The rise of social media as a primary policy communications channel is the first chink visible in an increasingly impregnable suit of armour for many years. The opportunity exists because the response comes before analysis. If you read parliamentary reports in newspapers (and you should, as your children will think them as otherworldly as we do public information films) you will note that so much of the skill of the sketch-writer (and just note that job title!)  is to turn a series of largely unrelated and frequently absurd events into a narrative. Social media dispenses with that.

As soon as the text of any announcement (generally made available substantially before the announcement is made, to allow journalists a head-start) is public, the ten or fifteen people who really get that micro-policy area will be tearing it to shreds – on a forum, by email, or on twitter. By the time that the details are on the page of an online newspaper, each faction will have agreed and shared a “line” (again, the language is theatrical) which will be hammered to the point of nonsense in the comments below-the-line.

This is new.

We perceive events in isolation. We expect moments of diversion, not narrative super-structures. This is why the mid-90s theories of post-modernism are once again quoted by policymakers as indicative  models of an increasingly prismatic reality.

Fox News demonstrated this well on election night, as a carefully constructed worldview was brought crashing down by the continuing liberal bias of US voters. Until this, the success of the right-wing was based on the appeal of the re-affirming narrative – if we could just get back to an imagined past (genuinely, after L.P. Hartley, a foreign country) then all of the uncertainty we face will be over.

But as society becomes more pluralistic and more tolerant, that impulse becomes less and less reliable. The new right insists on the primacy of numbers and the innumerate cousin of the number, the infographic.

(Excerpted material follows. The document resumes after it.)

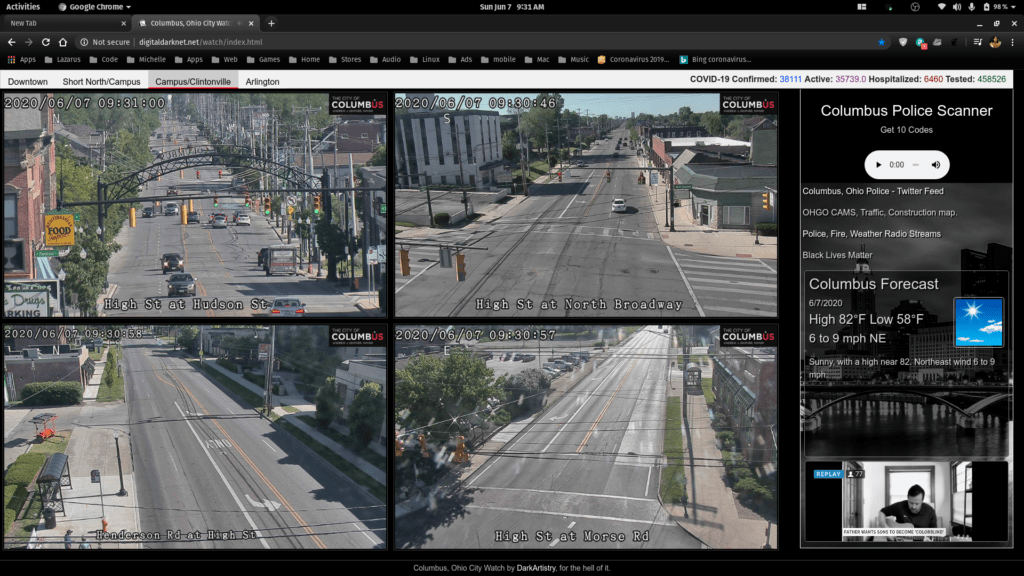This screenshot has height=576, width=1024.
Task: Click the browser back arrow
Action: click(11, 42)
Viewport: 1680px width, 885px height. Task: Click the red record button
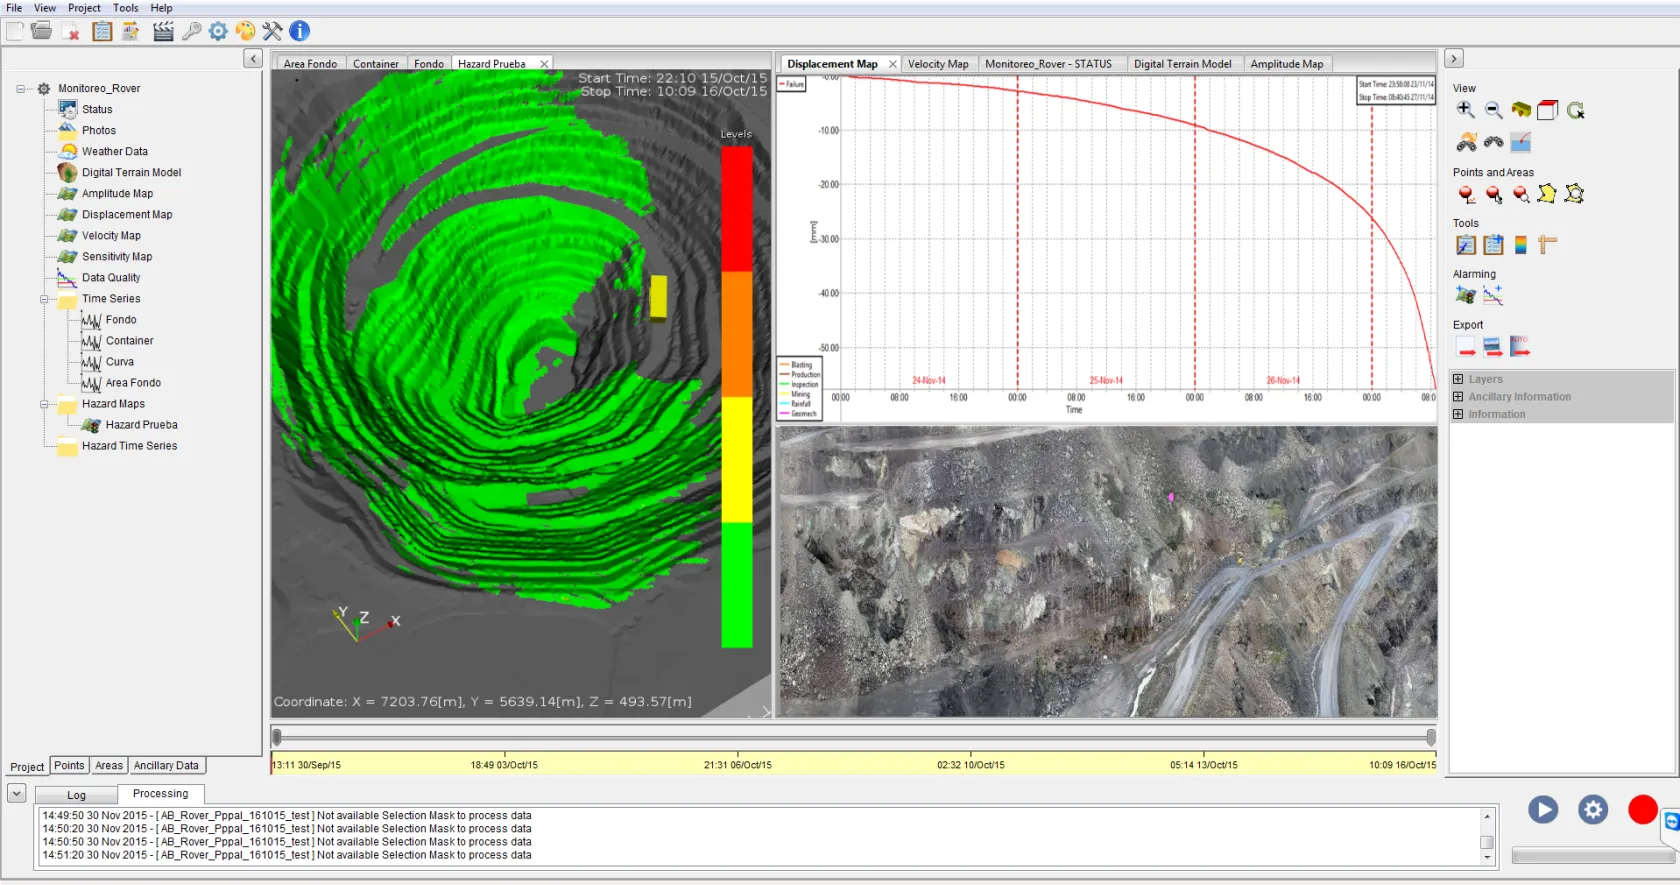click(1642, 810)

There is nothing spectacular or notable about numbers – they are just another way, as open to bias and distortion as any other, of telling a story. They are a tool, not a solution. Relative, not absolute. They are a retreat into another imagined reality, another reflection of whatever truth may be.

Red means run, son, the numbers all add up to nothing – Neil Young, Powderfinger

And why limit ourselves to numbers? The world of fiction; film, music, writing, even rhetoric tell us the power of the other options we have. We know how a graph can reduce something rich and strange  into something very easily misunderstood. The fashion is for figures, but if we take policy seriously as an art not a science we owe it to ourselves to stand apart from fashion.